## Begin EXERCISE INPUTS

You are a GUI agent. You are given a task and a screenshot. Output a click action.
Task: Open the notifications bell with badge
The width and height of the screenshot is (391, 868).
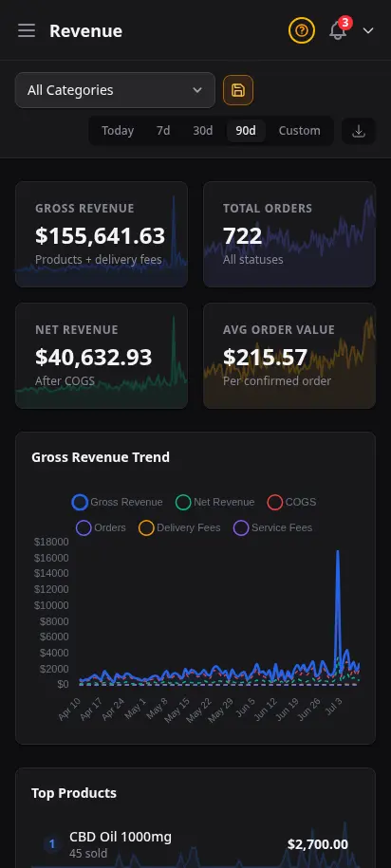339,30
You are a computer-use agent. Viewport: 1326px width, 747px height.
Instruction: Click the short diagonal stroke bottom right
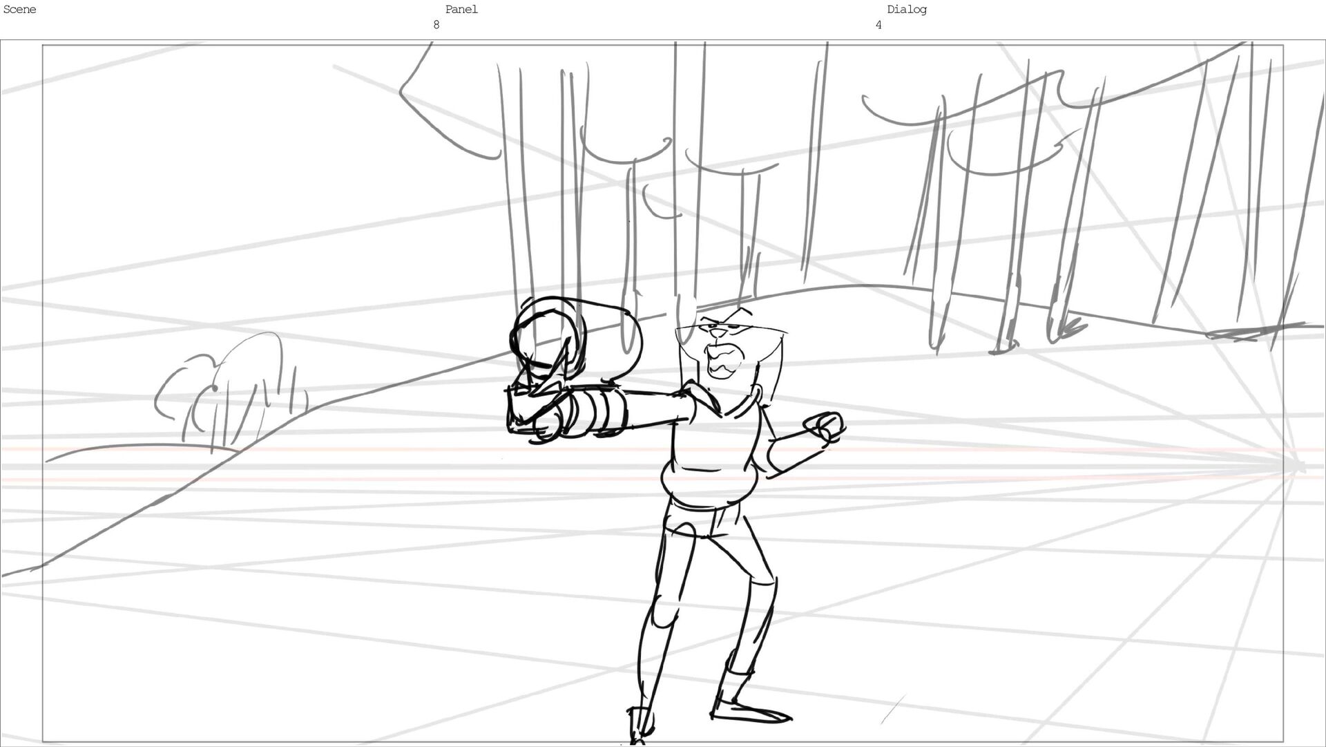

## End EXERCISE INPUTS

> [SHORT TASK]:
Please copy out every line of the records above word for word, leaving out the pictures.

> [PROBLEM SOLUTION]:
You are a GUI agent. You are given a task and a screenshot. Output a click action.
Task: Open the notifications bell with badge
The width and height of the screenshot is (391, 868).
339,30
You are a computer-use agent. Viewport: 1326px width, 747px height.
Instruction: Click the short diagonal stroke bottom right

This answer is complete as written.